• SUPPLIED TEXT:
────────────────

The Chairmen of the Hong Kong Council

The Hong Kong Council was a branch office of the China Inland Mission Corporation, a UK company that was registered as a non-Hong Kong Company in Hong Kong on 7 June 1957. In 1966, Ronald B. Roberts (羅柏士)—the Director of Christian Witness Press, OMF’s literature arm in the Far East—on behalf of the Corporation, chaired the Hong Kong Council Inaugural Meeting that was held on 8 September at 144 Boundary Street, Kowloon. The founding members were Mr. Woo Yan Tak (胡恩德),[18] Rev. Philip Teng (滕近輝),[19] and Rev. Dr. John Pao (鮑會園).[20]

From its inception, the HK Council attempted to find a suitable local person to fill the role of Chairman. From 1966 to 1970, the HK Council was still headed by Western missionaries, Mr. Ronald B. Roberts, Mr. Marvin H. Dunn (鄧茂登), and Mr. George A. Williamson (衛理生). Williamson, who succeeded Dunn as the Director of Christian Witness Press, was appointed by the General Director, Mr. John O. Sanders (孫德生), to be the Acting Chairman of the HK Council in July 1968. Williamson expressed time and again in the subsequent two years (May 1969 to January 1970) that the appointment of a local Chairman should take place no later than January 1970. He also pointed out that it would be good to have such a chairman before the IHQ Central Council meeting to be held in September 1970. Council members were encouraged to make recommendations to him or the General Director in private, but no suitable candidate was in sight. Williamson was thus requested to continue to act in this capacity until such a person could be identified.

────────────────

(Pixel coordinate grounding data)

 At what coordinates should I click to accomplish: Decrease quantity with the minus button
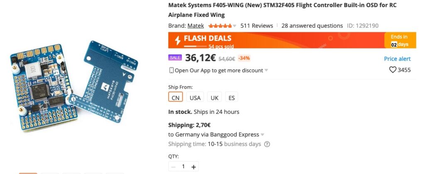(x=173, y=167)
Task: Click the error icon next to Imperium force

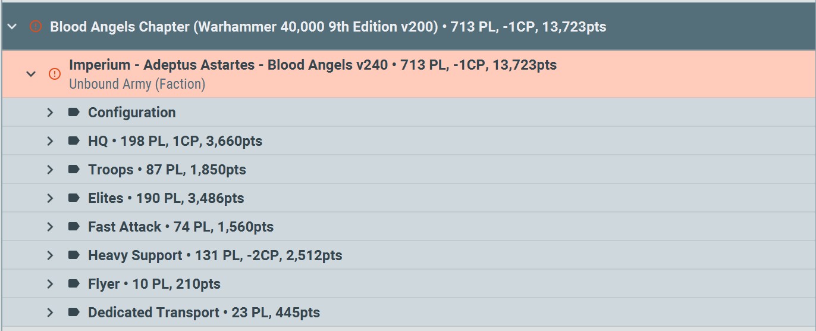Action: [x=55, y=74]
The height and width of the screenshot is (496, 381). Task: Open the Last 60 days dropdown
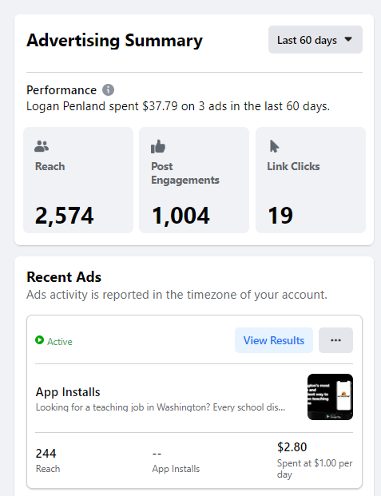coord(316,40)
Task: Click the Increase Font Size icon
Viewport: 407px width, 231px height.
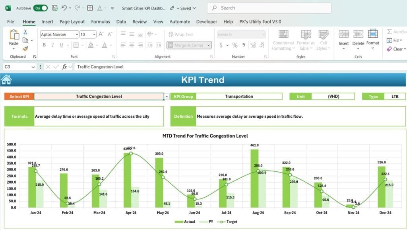Action: click(x=100, y=34)
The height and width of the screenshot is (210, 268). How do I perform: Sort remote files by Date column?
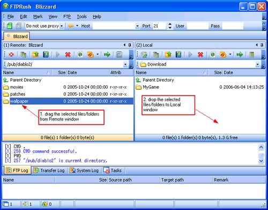point(88,73)
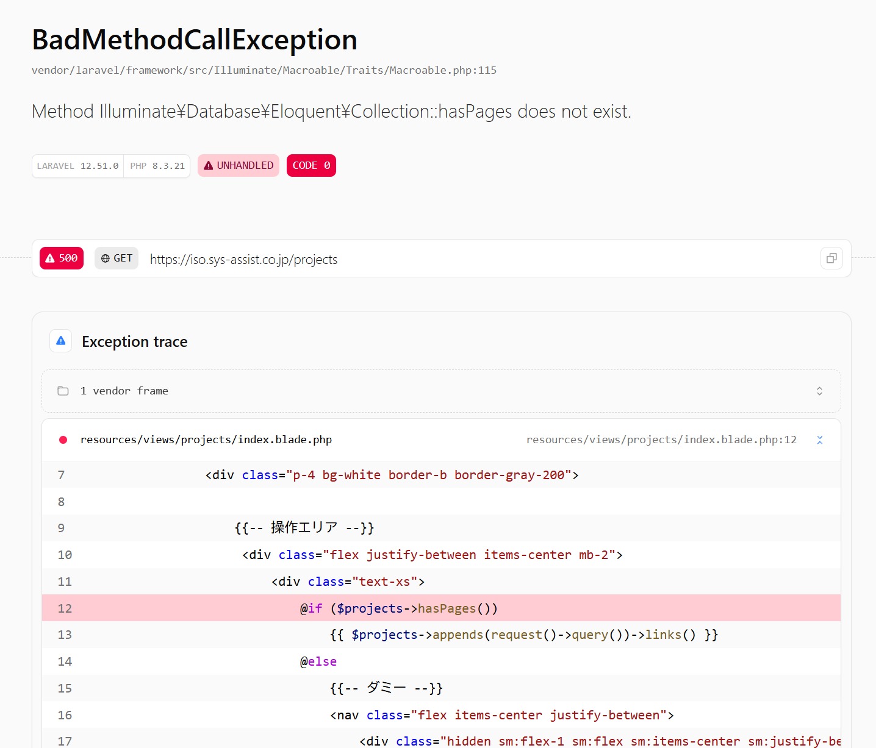Click the warning icon in the UNHANDLED badge
876x748 pixels.
point(209,166)
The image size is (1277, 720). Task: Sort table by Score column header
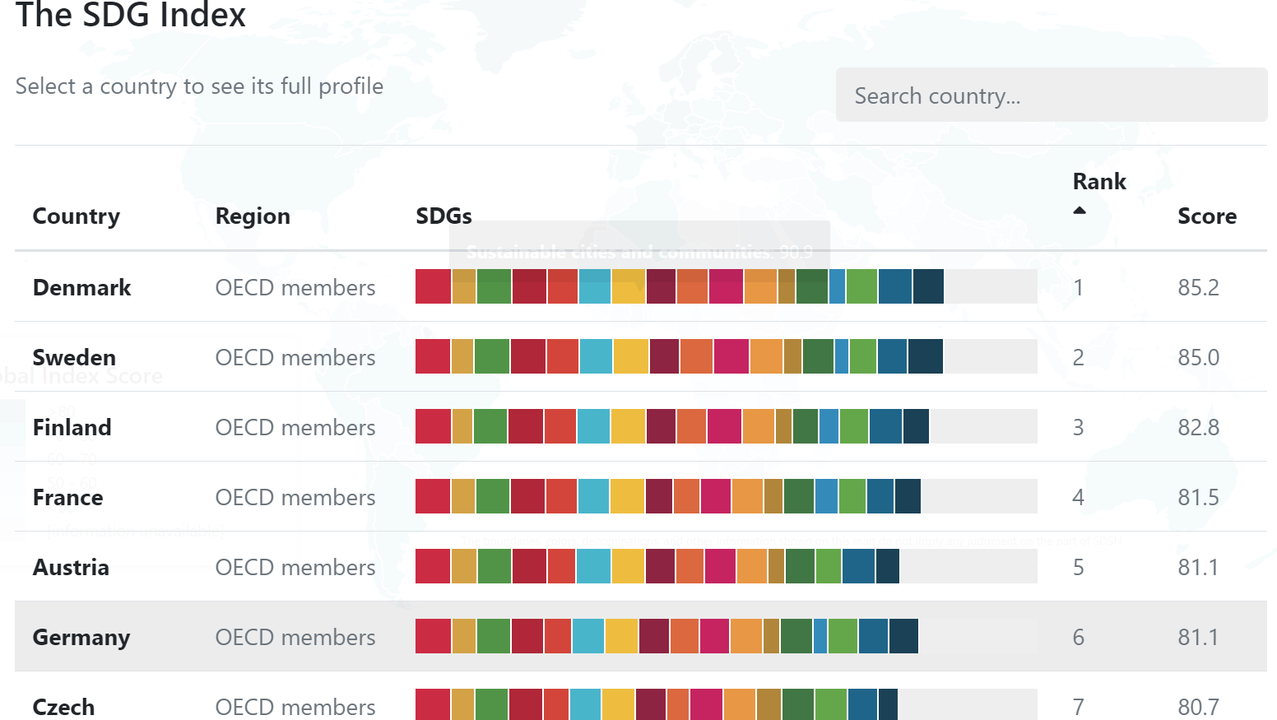[x=1206, y=216]
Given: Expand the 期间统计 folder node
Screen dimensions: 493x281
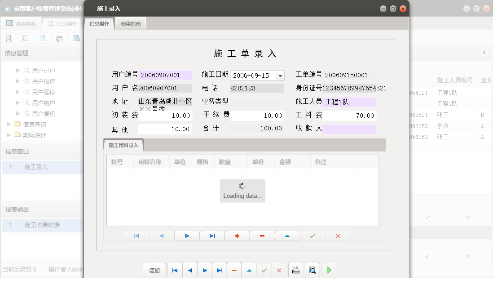Looking at the screenshot, I should point(10,135).
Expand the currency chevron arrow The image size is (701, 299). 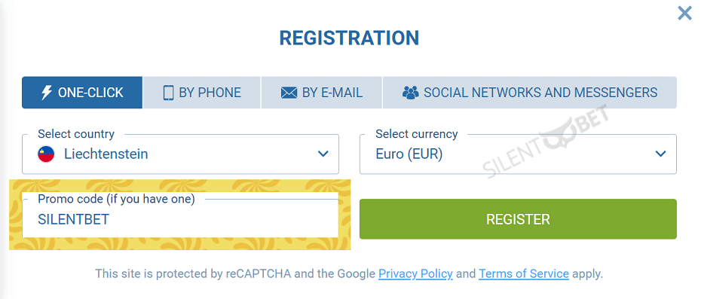click(x=660, y=154)
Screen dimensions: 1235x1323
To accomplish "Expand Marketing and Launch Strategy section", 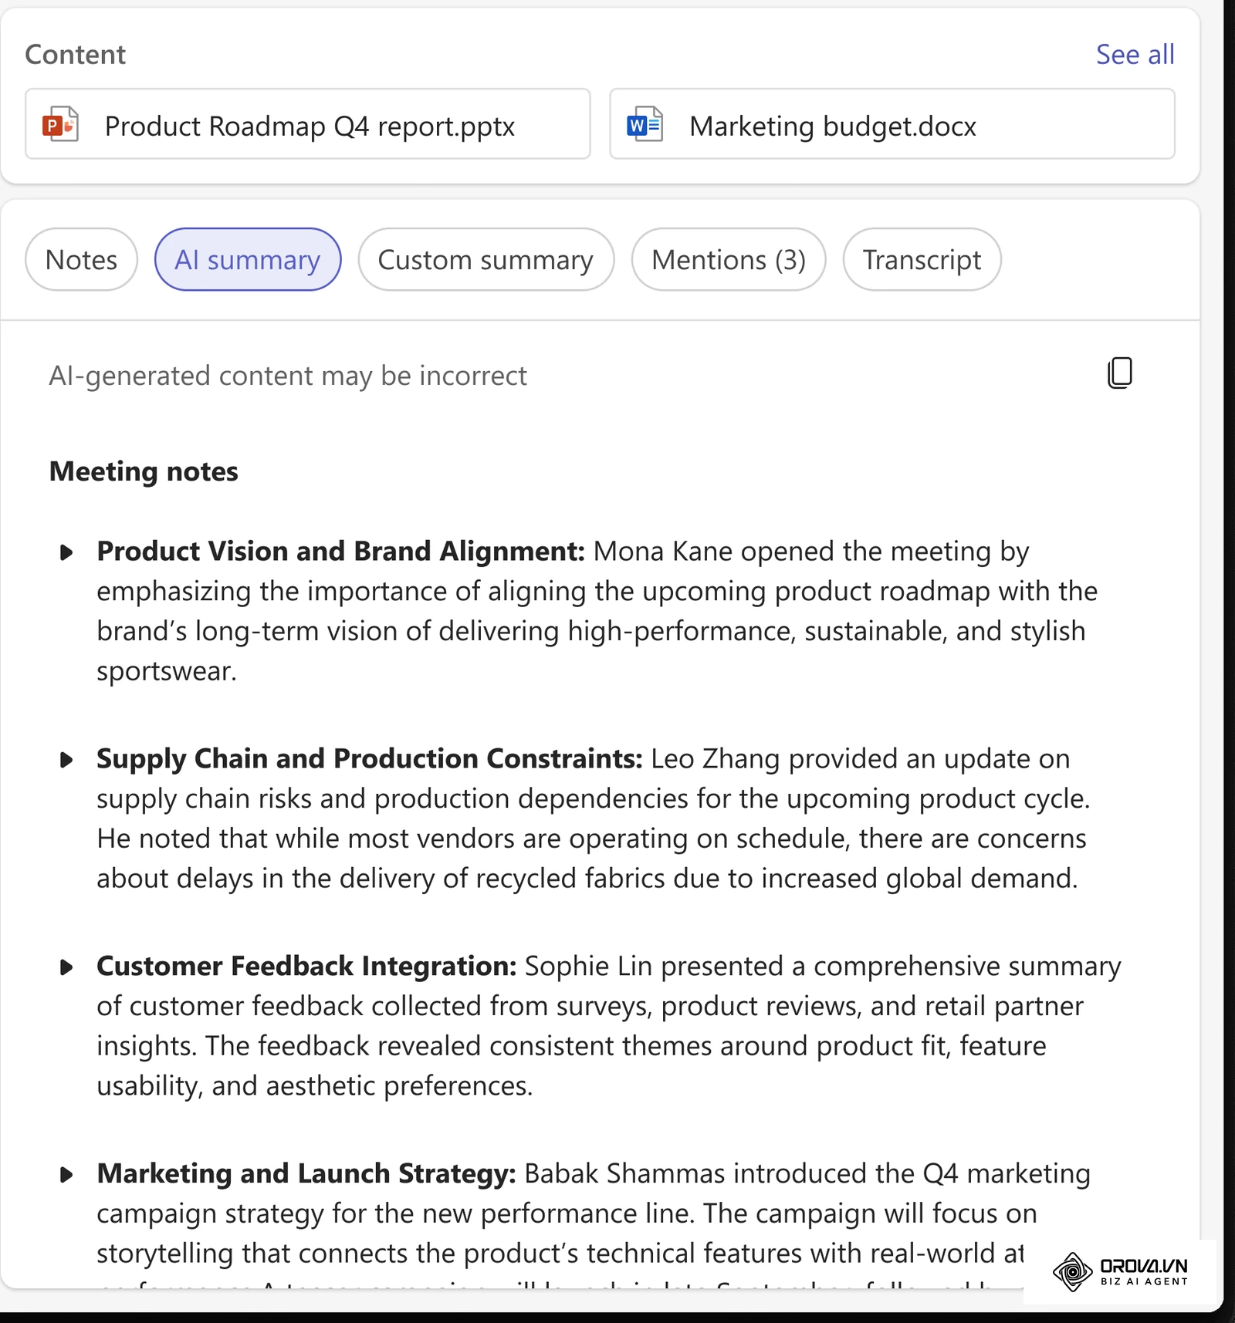I will 66,1175.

────────────────

• BRIEF 1: Name the Western missionaries who, according to the passage on the Hong Kong Council's chairmen, headed the council from 1966 to 1970.
• BRIEF 2: In the passage on the Hong Kong Council's chairmen, when was Williamson appointed Acting Chairman of the council?

• EXERCISE SOLUTION 1: Mr. Ronald B. Roberts, Mr. Marvin H. Dunn, and Mr. George A. Williamson

• EXERCISE SOLUTION 2: July 1968